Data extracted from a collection

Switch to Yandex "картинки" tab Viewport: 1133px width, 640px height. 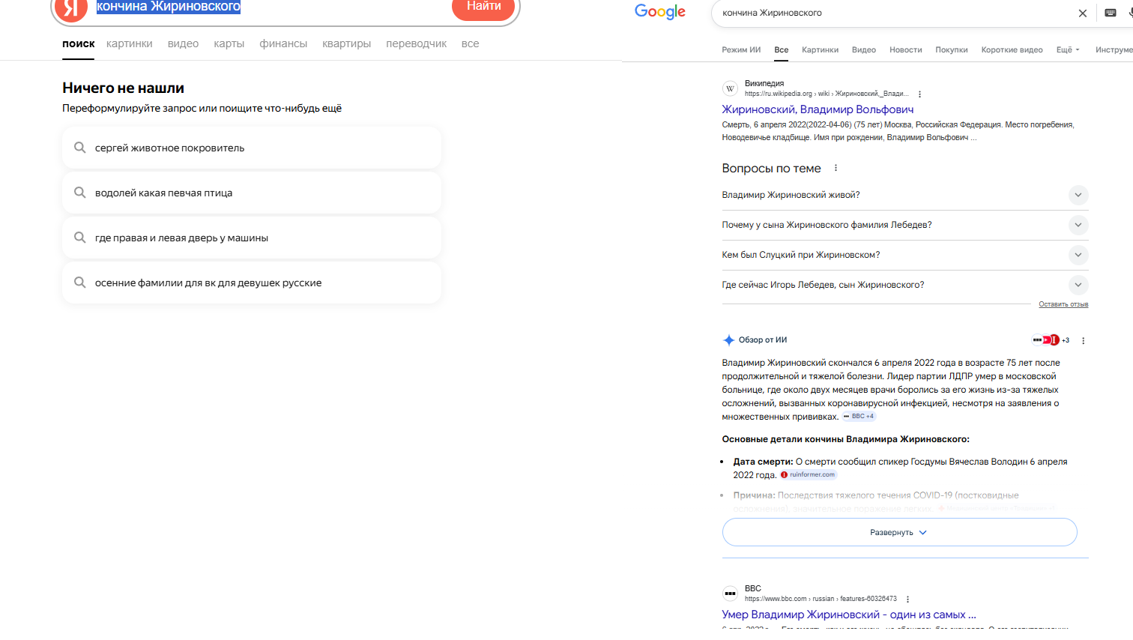point(129,43)
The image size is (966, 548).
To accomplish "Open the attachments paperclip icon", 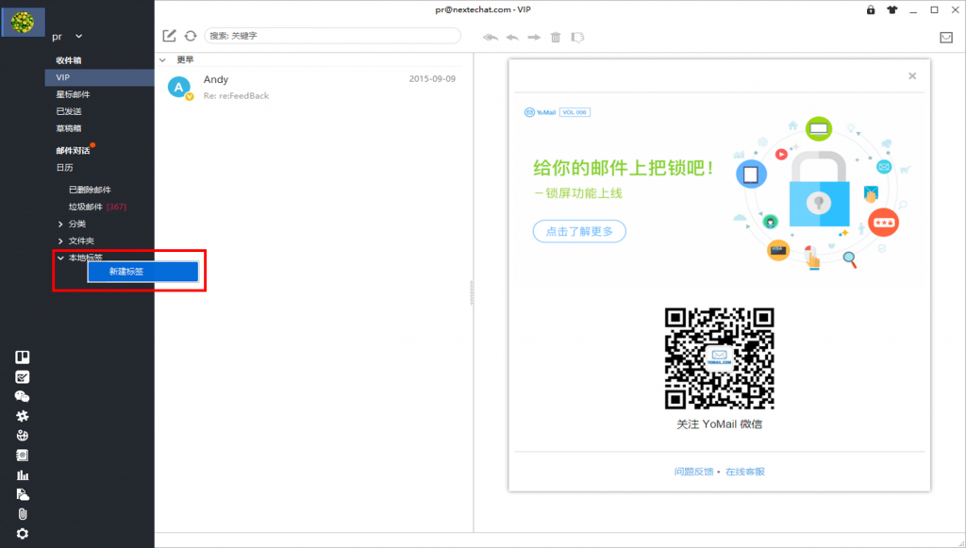I will (x=23, y=514).
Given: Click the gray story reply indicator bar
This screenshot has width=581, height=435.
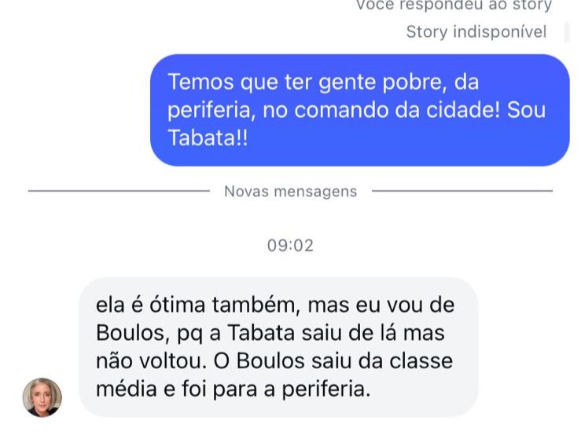Looking at the screenshot, I should pyautogui.click(x=567, y=32).
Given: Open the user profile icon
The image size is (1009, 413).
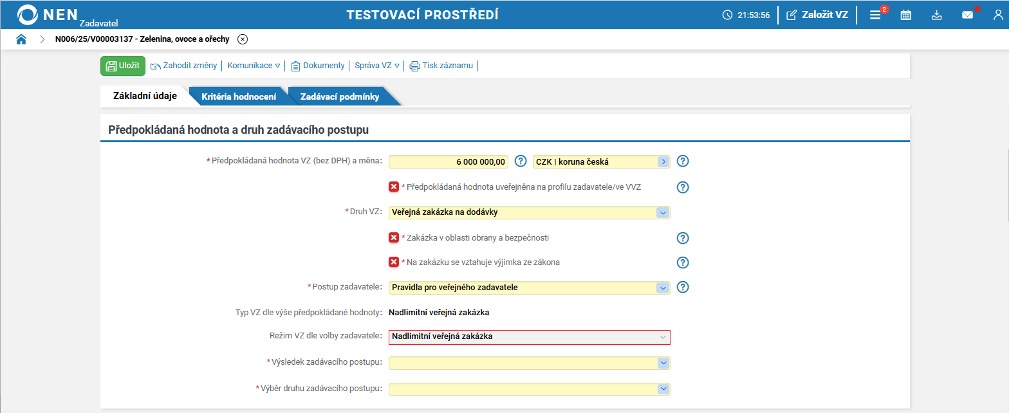Looking at the screenshot, I should coord(998,15).
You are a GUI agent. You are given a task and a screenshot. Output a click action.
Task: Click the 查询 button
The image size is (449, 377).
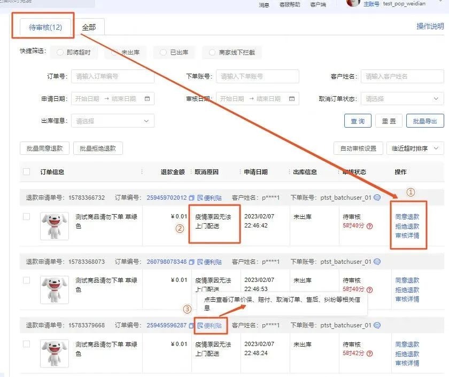358,121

BRIEF:
The lines from the one containing "You are a GUI" through the last line of the records are what you should copy, word for word and nothing else, with pictures left out.

TASK OUTPUT:
You are a GUI agent. You are given a task and a screenshot. Output a click action.
Task: Click the 查询 button
The image size is (449, 377).
358,121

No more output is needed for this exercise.